> _What the exercise asks_: Present the lines below, from the line with "Task: Select the Move tool in the top toolbar" up to and including the line with "Action: [123, 57]", as a Markdown table with the columns Index and Line text, skipping blank lines. Leave the pictures out.

> _Material to process_:
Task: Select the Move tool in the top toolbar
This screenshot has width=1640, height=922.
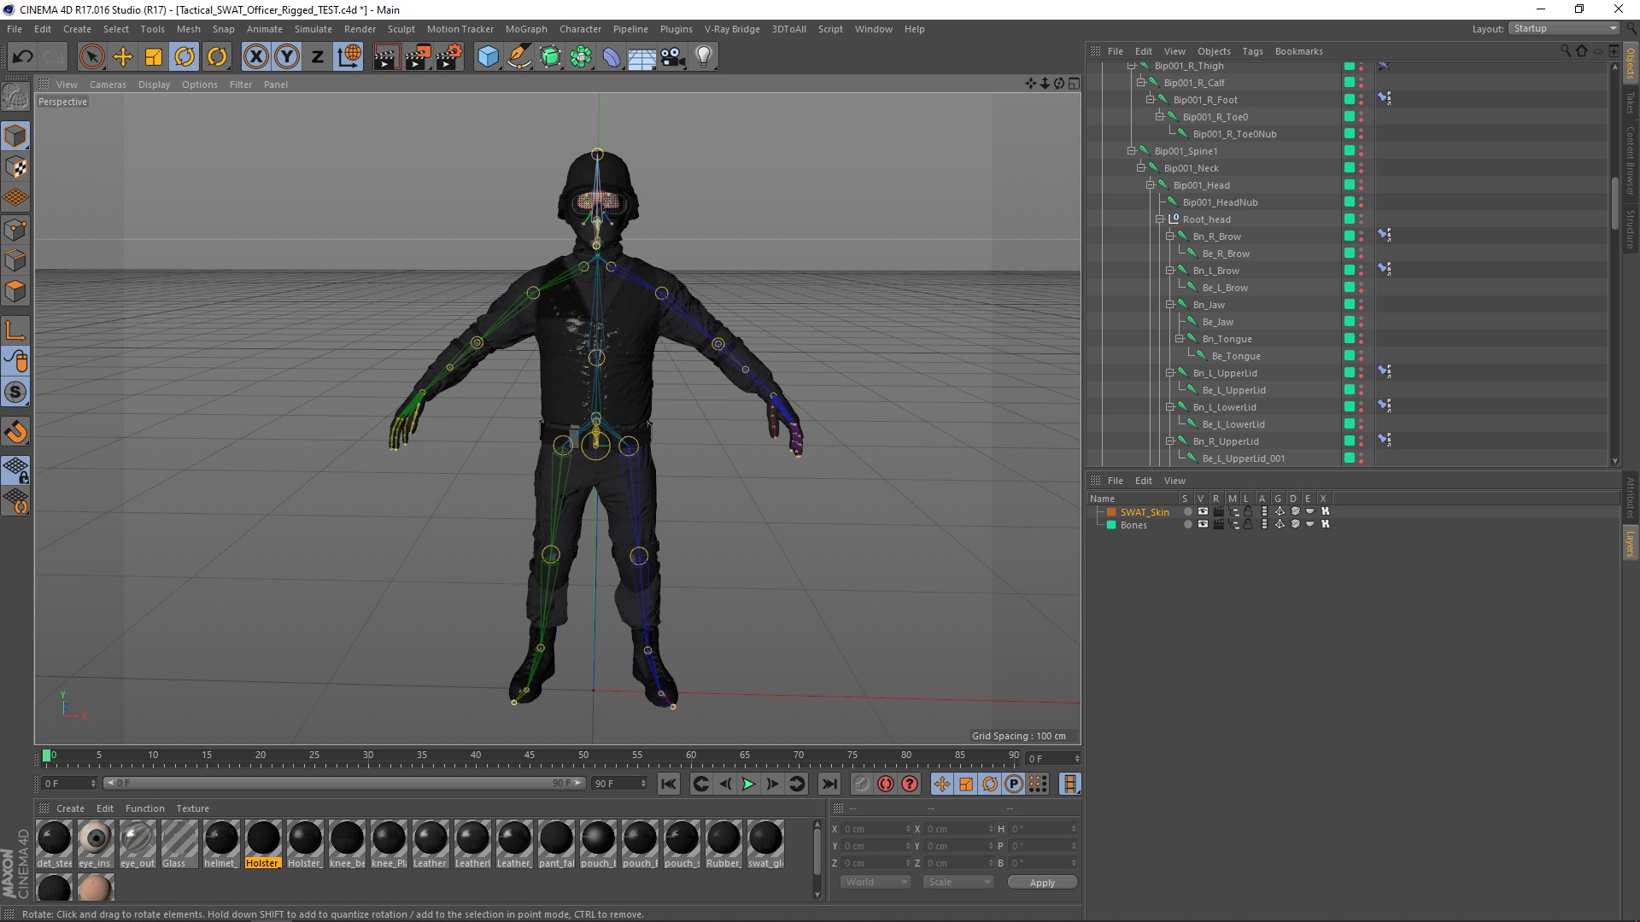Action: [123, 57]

* * *

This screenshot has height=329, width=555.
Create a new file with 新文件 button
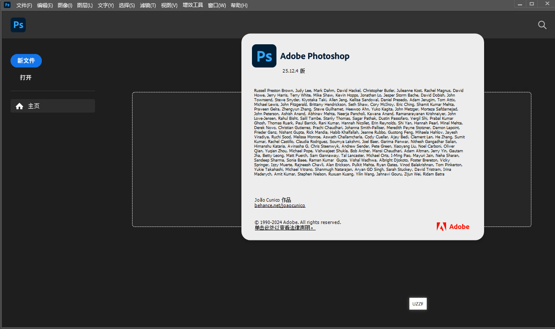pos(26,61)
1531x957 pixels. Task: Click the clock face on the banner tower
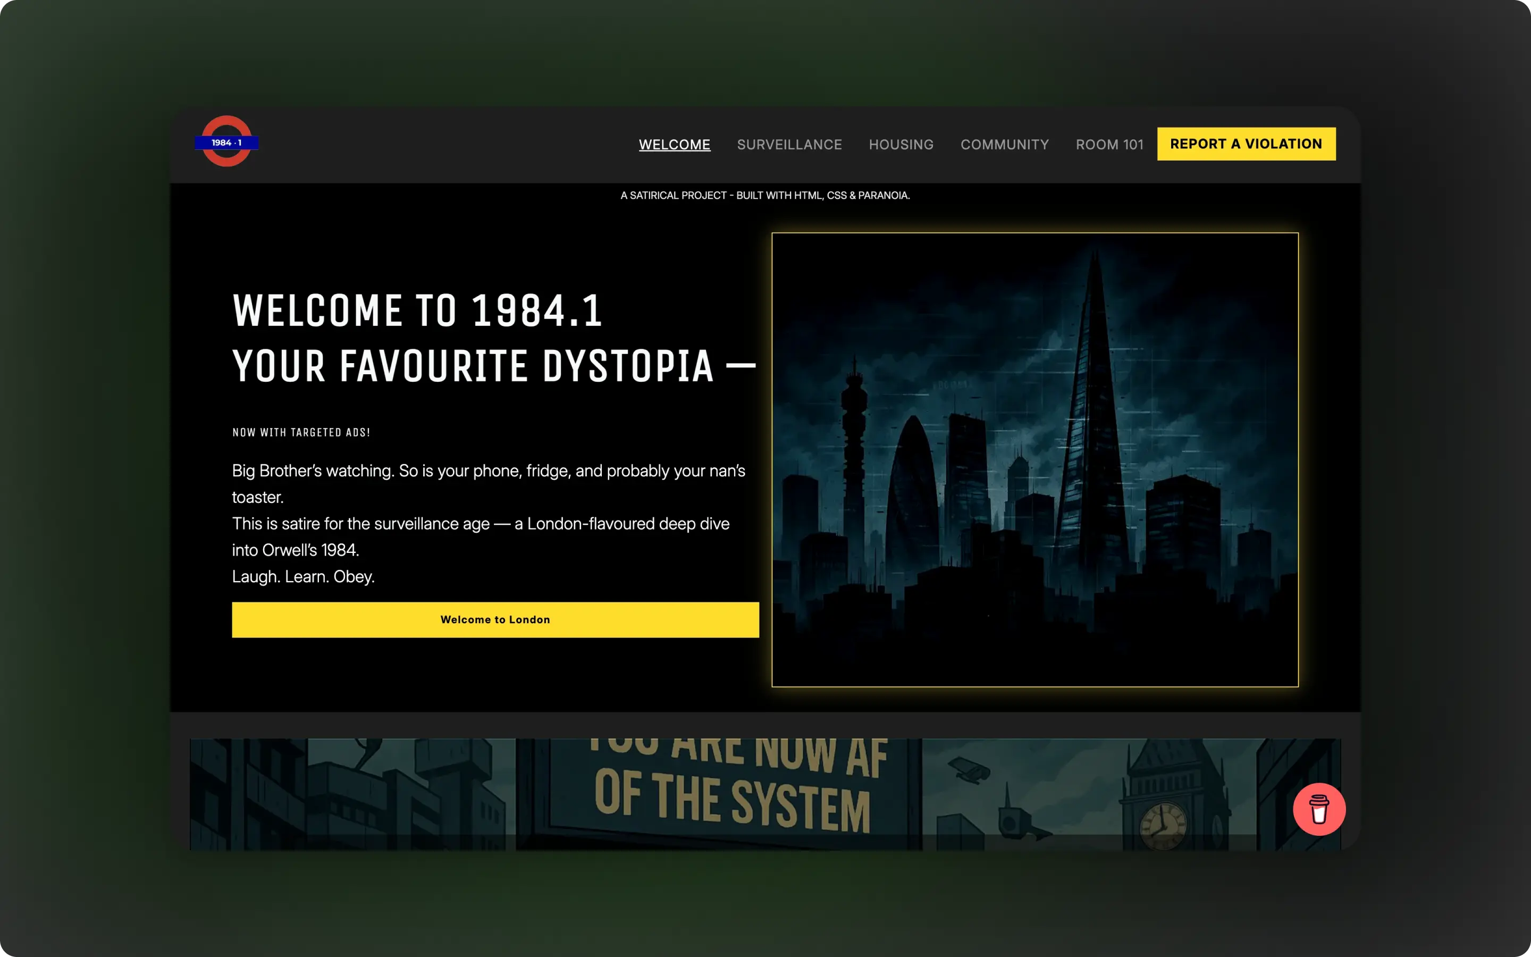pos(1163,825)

> _Reply_:
| Index | Line text |
|---|---|
| 1 | Task: Select the Move tool in the top toolbar |
| 2 | This screenshot has width=1640, height=922. |
| 3 | Action: [123, 57] |